El penúltimo raulista vivo

Quién es D'Hubert y quién Feraud

Esta carrera que sostienen Barcelona y Real Madrid por la Liga, cada uno con sus armas por supuesto, me recuerda cada vez más a aquel cuento de Joseph Conrad titulado Los Duelistas, que mucho tiempo después convirtiera Ridley Scott en una magnífica película. Sólo queda por dilucidar quién es D'Hubert y quién Feraud, aunque para el caso que nos ocupa yo me inclinaría por pensar que el Barça de Guardiola es el elegante D'Hubert mientras que el Madrid de Juande es el colérico Feraud, capaz de perseguir y retar al primero durante años y hasta sus últimas consecuencias.
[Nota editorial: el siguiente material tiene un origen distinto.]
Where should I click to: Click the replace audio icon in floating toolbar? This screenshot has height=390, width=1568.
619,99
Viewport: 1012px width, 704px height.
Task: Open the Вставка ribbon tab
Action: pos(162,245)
No sale muy favorecido el Real, lo reconozco, con este improvisado reparto de papeles puesto que el personaje interpretado por Harvey Keitel en la ópera prima del director de Blade Runner, Alien o Gladiator es un pendenciero con tintes psicópatas, pero, como en la Liga, en el cuento de Conrad sólo hay dos protagonistas.

No me negarán, sin embargo, que esta caza merengue del Barcelona, con los elementos en su contra, desde el fútbol hasta las matemáticas, y con todo el mundo aconsejándole que no se levante más de la lona, que lo suyo es imposible, que tiene todas las de perder, está caracterizada por un frenesí que hipnotiza y, por qué no, mete el miedo en el cuerpo a sus rivales por mucho que éstos tengan lo suyo seguro. Sólo si interpretamos con esa clave el alocado final de Liga al que estamos asistiendo, con los dos primeros ganándolo todo pero cada vez con menos partidos por delante, y con el Real Madrid acosando a los azulgrana y esperando a que llegue el partido del estadio Santiago Bernabéu, podemos comprender que alguien tan caballeroso como Pep Guardiola, el representante del fair play en España y del seny en Cataluña, un hombre que nunca hablará de los árbitros según él mismo, lo haga a renglón seguido de la actuación de Turienzo Alvarez, ciertamente desafortunado al no pitar dos penalties claros contra el Getafe y no conceder tampoco un gol legal de Messi, advirtiendo que aquí todo el mundo se juega mucho "y no sólo el Real Madrid".

Ese "y no sólo el Real Madrid" es el que a mí me tiene con la mosca detrás de la oreja y me hace intuir que en el fondo Guardiola, que hace dos jornadas sacó ya la calculadora, no las tiene todas consigo. Menudo villarato de chicha y nabo este que consiente que Turienzo castigue de esa forma al equipo que Villar tiene recomendado para la Liga. De sobra es conocida mi opinión acerca de las conspiraciones y los enjuagues nocturnos, pero si no creo que exista empujoncito federativo al Barcelona, y eso a pesar de la cadena de beneficios arbitrales que el equipo del señor Guardiola ha recibido a lo largo de la presente campaña, mucho menos pienso que nadie, y menos que nadie el entrenador del Barça, pueda deslizar la idea de que de repente el beneficiado vaya a ser otro. Xavi dice, y dice bien, que en el Madrid hablan de la hipótesis mientras que ellos lo hacen de los seis puntos de ventaja. Es lo que le queda al Real después de un inicio de campeonato tan lamentable, agarrarse a la hipótesis como si de un clavo ardiendo se tratara. Asistamos pues mientras dure al espectáculo un tanto desenfrenado de la persecución del Madrid al Barça, dejando a un lado a los árbitros, que son malos pero honrados. Salvo, por supuesto, que Guardiola aporte pruebas en sentido contrario.